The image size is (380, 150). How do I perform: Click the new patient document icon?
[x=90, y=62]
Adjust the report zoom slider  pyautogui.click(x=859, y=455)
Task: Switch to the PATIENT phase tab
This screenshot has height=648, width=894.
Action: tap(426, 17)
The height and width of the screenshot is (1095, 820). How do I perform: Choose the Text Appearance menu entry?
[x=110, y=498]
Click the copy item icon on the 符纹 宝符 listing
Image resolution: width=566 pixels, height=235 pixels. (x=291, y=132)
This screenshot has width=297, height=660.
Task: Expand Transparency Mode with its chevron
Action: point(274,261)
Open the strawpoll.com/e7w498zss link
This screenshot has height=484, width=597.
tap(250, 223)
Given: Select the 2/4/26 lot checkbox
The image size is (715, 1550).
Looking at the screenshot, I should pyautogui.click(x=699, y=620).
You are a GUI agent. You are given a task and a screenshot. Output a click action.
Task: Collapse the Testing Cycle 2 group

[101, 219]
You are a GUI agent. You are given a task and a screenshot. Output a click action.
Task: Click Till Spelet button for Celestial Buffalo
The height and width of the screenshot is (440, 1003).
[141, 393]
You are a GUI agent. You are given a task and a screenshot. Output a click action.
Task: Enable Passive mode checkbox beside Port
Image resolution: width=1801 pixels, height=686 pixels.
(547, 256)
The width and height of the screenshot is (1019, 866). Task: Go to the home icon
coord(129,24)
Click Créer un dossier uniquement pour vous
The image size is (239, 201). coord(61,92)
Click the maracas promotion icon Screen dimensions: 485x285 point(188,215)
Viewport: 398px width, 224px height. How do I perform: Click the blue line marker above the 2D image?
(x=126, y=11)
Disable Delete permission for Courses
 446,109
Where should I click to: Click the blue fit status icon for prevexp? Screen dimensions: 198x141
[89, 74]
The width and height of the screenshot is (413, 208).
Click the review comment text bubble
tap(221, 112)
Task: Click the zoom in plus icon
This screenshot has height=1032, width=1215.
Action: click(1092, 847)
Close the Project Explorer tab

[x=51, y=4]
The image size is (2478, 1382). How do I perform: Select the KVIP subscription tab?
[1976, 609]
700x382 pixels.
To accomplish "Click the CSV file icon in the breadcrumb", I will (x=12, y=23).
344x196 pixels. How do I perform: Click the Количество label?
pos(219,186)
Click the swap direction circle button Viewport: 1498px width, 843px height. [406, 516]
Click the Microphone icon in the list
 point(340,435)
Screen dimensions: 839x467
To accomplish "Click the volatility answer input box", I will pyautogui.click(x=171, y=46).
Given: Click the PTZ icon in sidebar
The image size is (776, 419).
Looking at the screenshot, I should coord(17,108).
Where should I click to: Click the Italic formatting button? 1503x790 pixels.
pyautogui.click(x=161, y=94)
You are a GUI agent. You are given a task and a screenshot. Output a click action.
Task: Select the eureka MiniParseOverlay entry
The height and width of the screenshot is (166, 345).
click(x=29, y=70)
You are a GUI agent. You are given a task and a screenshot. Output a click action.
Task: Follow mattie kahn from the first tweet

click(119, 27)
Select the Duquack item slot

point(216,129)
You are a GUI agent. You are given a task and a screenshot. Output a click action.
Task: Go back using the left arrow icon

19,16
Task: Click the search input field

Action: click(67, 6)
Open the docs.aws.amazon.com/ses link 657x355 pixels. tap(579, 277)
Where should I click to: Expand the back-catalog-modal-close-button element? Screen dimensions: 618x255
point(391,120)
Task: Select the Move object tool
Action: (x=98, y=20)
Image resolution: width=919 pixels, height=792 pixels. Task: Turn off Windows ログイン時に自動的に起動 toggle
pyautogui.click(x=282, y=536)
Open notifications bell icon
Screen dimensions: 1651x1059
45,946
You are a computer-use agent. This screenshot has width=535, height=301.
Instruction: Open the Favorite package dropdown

_ _ _ _ _ _ _

PROBLEM TO WORK ON:
Copy out the records from the line containing "Where should I click to: Click the blue" through the line containing "click(x=29, y=70)", keeping every line unchanged.

SOLUTION:
Where should I click to: Click the blue fit status icon for prevexp? Screen dimensions: 198x141
[89, 74]
The width and height of the screenshot is (413, 208).
Click the review comment text bubble
tap(221, 112)
Task: Click the zoom in plus icon
This screenshot has height=1032, width=1215.
Action: click(1092, 847)
Close the Project Explorer tab

[x=51, y=4]
The image size is (2478, 1382). How do I perform: Select the KVIP subscription tab?
[1976, 609]
700x382 pixels.
To accomplish "Click the CSV file icon in the breadcrumb", I will (x=12, y=23).
344x196 pixels. How do I perform: Click the Количество label?
pos(219,186)
Click the swap direction circle button Viewport: 1498px width, 843px height. [406, 516]
Click the Microphone icon in the list
 point(340,435)
Screen dimensions: 839x467
To accomplish "Click the volatility answer input box", I will pyautogui.click(x=171, y=46).
Given: Click the PTZ icon in sidebar
The image size is (776, 419).
Looking at the screenshot, I should coord(17,108).
Where should I click to: Click the Italic formatting button? 1503x790 pixels.
pyautogui.click(x=161, y=94)
You are a GUI agent. You are given a task and a screenshot. Output a click action.
Task: Select the eureka MiniParseOverlay entry
The height and width of the screenshot is (166, 345).
click(x=29, y=70)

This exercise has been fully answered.